A programação é intensa e se estenderá até quinta-feira (22) em diversos pontos do Rio. Neste sábado (17), as atividades começam às 11h, junto à estátua do poeta Carlos Drummond de Andrade (foto), na Avenida Atlântica, Posto 6, em Copacabana, de quem Aroldo Pereira foi vizinho quando garoto. “Vamos dar um abraço nele poeticamente.”
As ações prosseguem partir das 18h, no Centro Cultural da Justiça Federal, na Avenida Rio Branco, 241, no centro. A curadoria é de Tchello d’Barros. Haverá performances de Fernando Gerheim, Gringo Carioca, Igor Fagundes, Lili Balonecker, Lucília Dowsley e Brenda Marques Pena.
O evento tem concentração na segunda-feira (19), no Bar Ernesto, na Rua da Lapa, 41, no centro, ao lado da Sala Cecília Meireles, das 17h30 às 21h30, com apoio da Associação Profissional de Poetas no Estado do Rio de Janeiro. No dia seguinte (20), o festival chegará às Faculdades Integradas Hélio Alonso (Facha), em Botafogo, a partir das 18h.
No último dia do festival, quinta-feira (22), as atividades começarão às 10h, no Ciep 303 Ayrton Senna da Silva, Autoestrada Lagoa-Barra, em São Conrado, onde haverá poesia circular, com participação de estudantes e professores e de poetas visitantes.
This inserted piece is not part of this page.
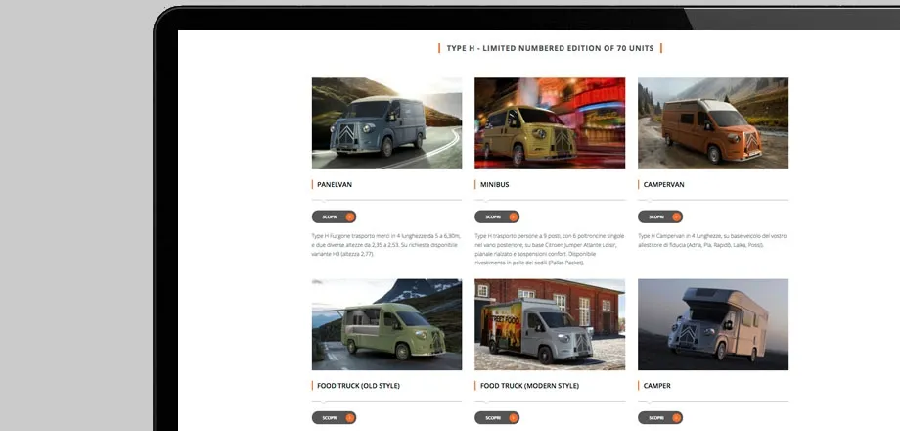The height and width of the screenshot is (431, 900).
Task: Click the Minibus description paragraph
Action: click(x=548, y=248)
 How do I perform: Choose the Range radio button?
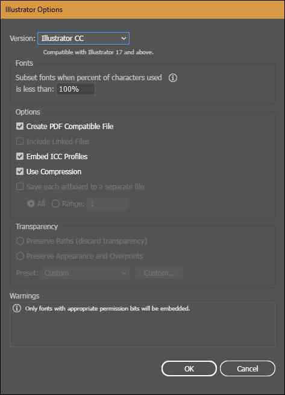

Serão lançados os livros Pensamentos, despensamentos e etc, de Márcia Ribeiro Joviano; Reminiscências: Contos da Minha Existência, de Nelson Jesus do Nascimento; Perspectivas, Ilusões e Contentamentos, de Juliana Berlim e Livros das Linhas e Futurografia, de João Diniz.
A Biblioteca Parque da Rocinha – C4, na Estrada da Gávea, 454, encerrará o evento, às 18h, com programação que envolve visita guiada, monólogo, sarau e outras ações, além da poesia circular, na qual os alunos poetas são os principais atores da cena. “Todos, inclusive professores, usam a voz dentro desse processo”. Na avaliação de Aroldo Pereira, o festival faz a integração da linguagem cantada, falada e escrita. “Ela se processa de forma geral dentro do festival, que é de arte contemporânea, literalmente”.